INFORMATION GIVEN
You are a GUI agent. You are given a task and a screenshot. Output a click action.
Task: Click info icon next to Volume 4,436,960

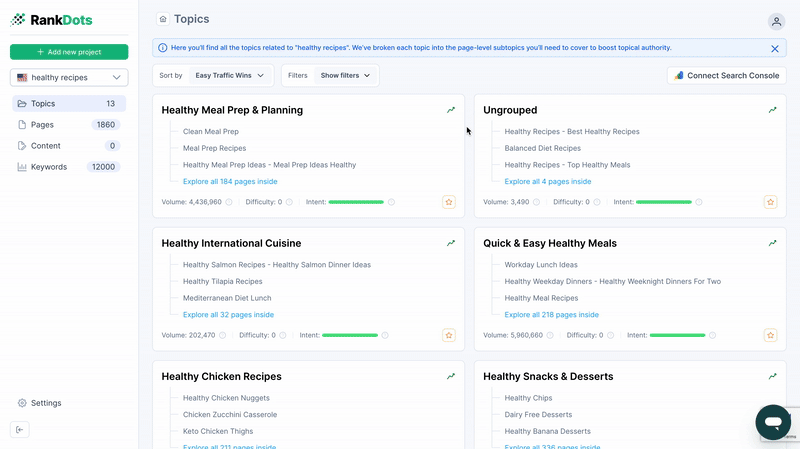tap(229, 202)
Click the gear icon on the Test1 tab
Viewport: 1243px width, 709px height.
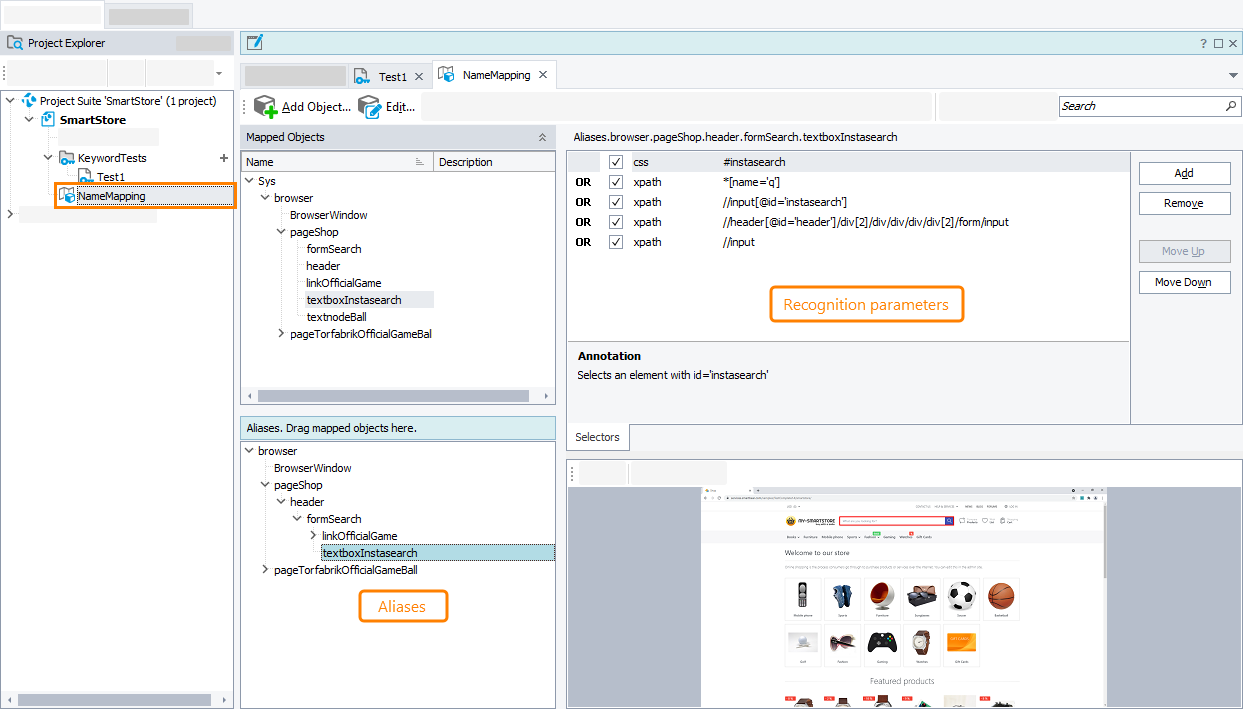pyautogui.click(x=361, y=74)
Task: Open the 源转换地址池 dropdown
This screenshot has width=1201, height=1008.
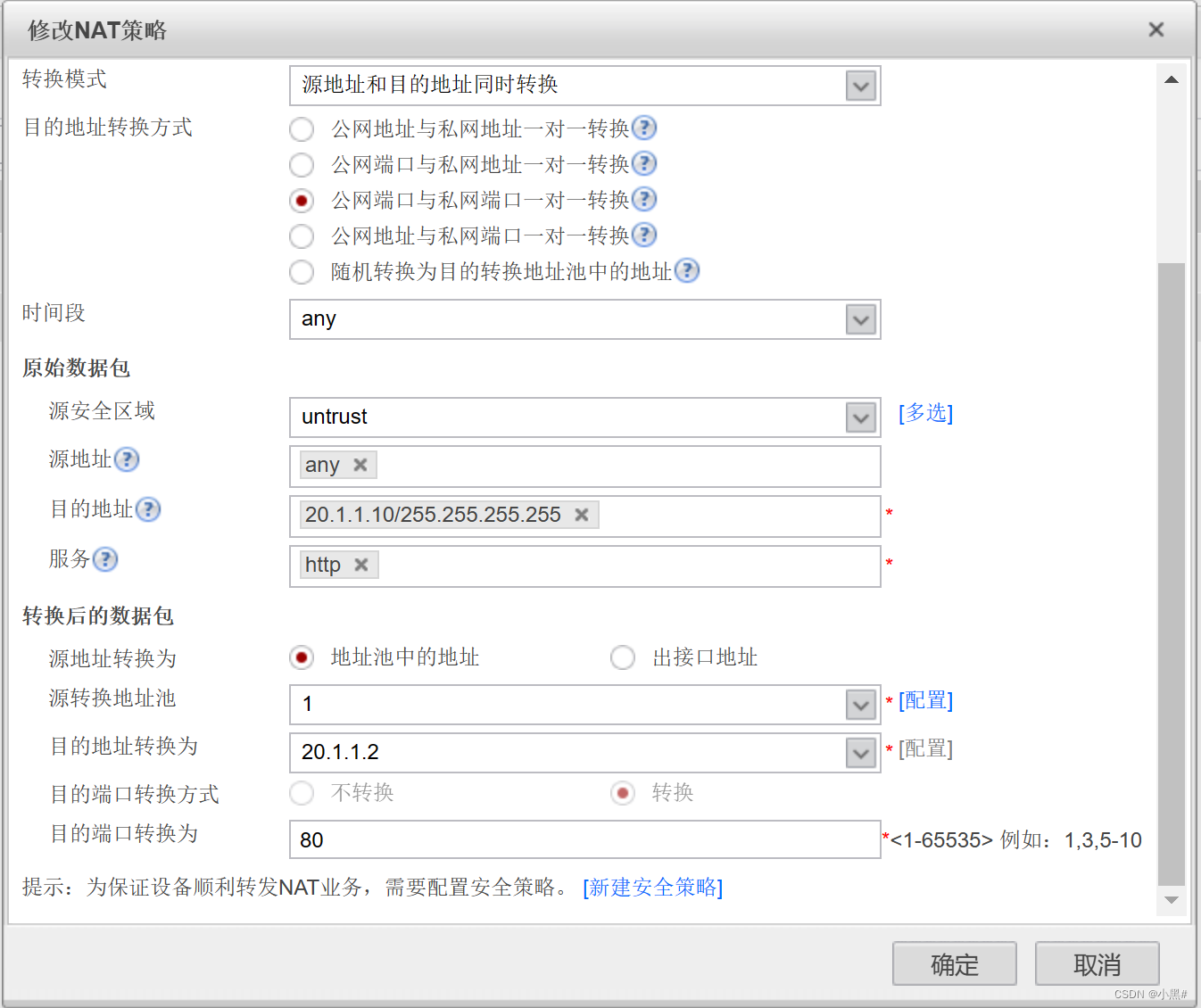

PROBLEM
Restate word for word only the lines that run from the line holding "Task: Click info" to the end of the data, both ends kept, leaving every picture out.

FINAL ANSWER
Task: Click info icon next to Volume 4,436,960

tap(229, 202)
Click the gear icon on the Test1 tab
Viewport: 1243px width, 709px height.
pyautogui.click(x=361, y=74)
Task: Open the 源转换地址池 dropdown
This screenshot has width=1201, height=1008.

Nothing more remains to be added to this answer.